The company found that in its analysis of 10,030 patients who received next-gen sequencing (NGS) multigene cancer panel testing, about half of the pathogenic variants found were in moderate-risk and recently-identified cancer genes. This is important because a single gene approach, which studies a specified gene—perhaps one of the well-known cancer genes like BRCA1 or BRCA2—would not have identified these lesser-known gene variants.
“Our experience, based on a large database of patients, demonstrates that multi-gene panels have the potential to identify pathogenic variants in genes that would not typically have been tested and most likely would have been missed. This study provides important empirical data for clinical decision-making when choosing between single genes and NGS cancer panel testing for a variety of cancers,” said Sherri Bale, PhD, FACMG, cofounder and managing director of GeneDx, in a press release.
The largest of its kind, the study, “Pathogenic and likely pathogenic variant prevalence among the first 10,000 patients referred for next-generation cancer panel testing,” was published in December in Genetics in Medicine. The authors, from GeneDx, parent company BioReference Laboratories, and Columbia University Medical Center, analyzed the first 10,030 consecutive patients from the diagnostic laboratory who received multigene panel testing for hereditary cancer.
More than half of the patients tested were women with breast cancer, of whom 63.6% has not had previous BRCA1/BRCA2 genetic testing. Among other findings, the authors noted that “a significant proportion of the positive results were in genes that are not typically associated with the referring diagnosis.” This included more than 25% of colon cancer patients found to have genes outside of the well-known genes linked to colorectal cancer.
Of the positive variants found in the study, 48.2% were in moderate- or undefined-risk genes, and “the magnitude of the risk and complete cancer spectrum for variants in these genes is unclear,” the authors wrote. However, pathogenic variants for three moderate-risk and emerging genes for breast cancer—PALB2, ATM, and CHEK2—were found in relatively high percentages of women with breast cancer in the study, findings that “can have clear implications for clinical management,” the authors wrote.
In the paper’s conclusion, the authors stated that “The high frequency of positive findings in these more recently identified cancer genes underscores their potential contribution to hereditary cancer risk and evolving impact on medical management.”

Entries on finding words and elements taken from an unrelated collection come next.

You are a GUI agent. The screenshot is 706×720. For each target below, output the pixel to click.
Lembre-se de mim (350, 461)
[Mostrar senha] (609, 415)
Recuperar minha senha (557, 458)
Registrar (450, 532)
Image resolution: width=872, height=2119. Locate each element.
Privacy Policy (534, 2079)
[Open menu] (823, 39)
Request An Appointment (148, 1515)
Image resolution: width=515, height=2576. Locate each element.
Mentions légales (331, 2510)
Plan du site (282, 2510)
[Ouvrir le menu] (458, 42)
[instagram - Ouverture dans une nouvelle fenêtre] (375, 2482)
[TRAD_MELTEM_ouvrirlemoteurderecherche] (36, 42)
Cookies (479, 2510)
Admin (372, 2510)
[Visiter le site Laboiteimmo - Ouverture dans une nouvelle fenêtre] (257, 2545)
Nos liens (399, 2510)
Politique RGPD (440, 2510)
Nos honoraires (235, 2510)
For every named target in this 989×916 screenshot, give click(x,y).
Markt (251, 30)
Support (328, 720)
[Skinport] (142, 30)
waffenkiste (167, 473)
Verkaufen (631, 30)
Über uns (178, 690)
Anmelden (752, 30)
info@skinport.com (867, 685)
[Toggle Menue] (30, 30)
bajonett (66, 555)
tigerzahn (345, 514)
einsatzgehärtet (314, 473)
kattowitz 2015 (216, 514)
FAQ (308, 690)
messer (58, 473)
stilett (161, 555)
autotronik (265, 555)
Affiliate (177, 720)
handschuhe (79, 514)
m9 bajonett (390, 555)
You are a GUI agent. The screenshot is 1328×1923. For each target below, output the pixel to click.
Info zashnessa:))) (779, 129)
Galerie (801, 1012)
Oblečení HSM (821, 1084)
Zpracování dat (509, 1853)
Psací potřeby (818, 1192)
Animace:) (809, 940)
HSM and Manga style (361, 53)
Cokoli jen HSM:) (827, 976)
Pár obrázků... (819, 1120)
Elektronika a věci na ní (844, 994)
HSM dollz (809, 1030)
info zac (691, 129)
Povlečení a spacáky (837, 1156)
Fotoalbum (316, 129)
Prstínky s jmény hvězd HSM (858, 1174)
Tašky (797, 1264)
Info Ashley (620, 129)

While many point to the benefits of expanded testing with multigene panels, some critics and payers have discouraged broader use, saying there is not yet enough data to prove efficacy and that a limited understanding of how to interpret the results means such tests may not be clinically actionable.
The study authors acknowledge this, writing that “Not all patients or providers are comfortable dealing with uncertainty in management, and expansive gene panels including genes with currently unknown risks are not appropriate in all clinical contexts or for all patients.”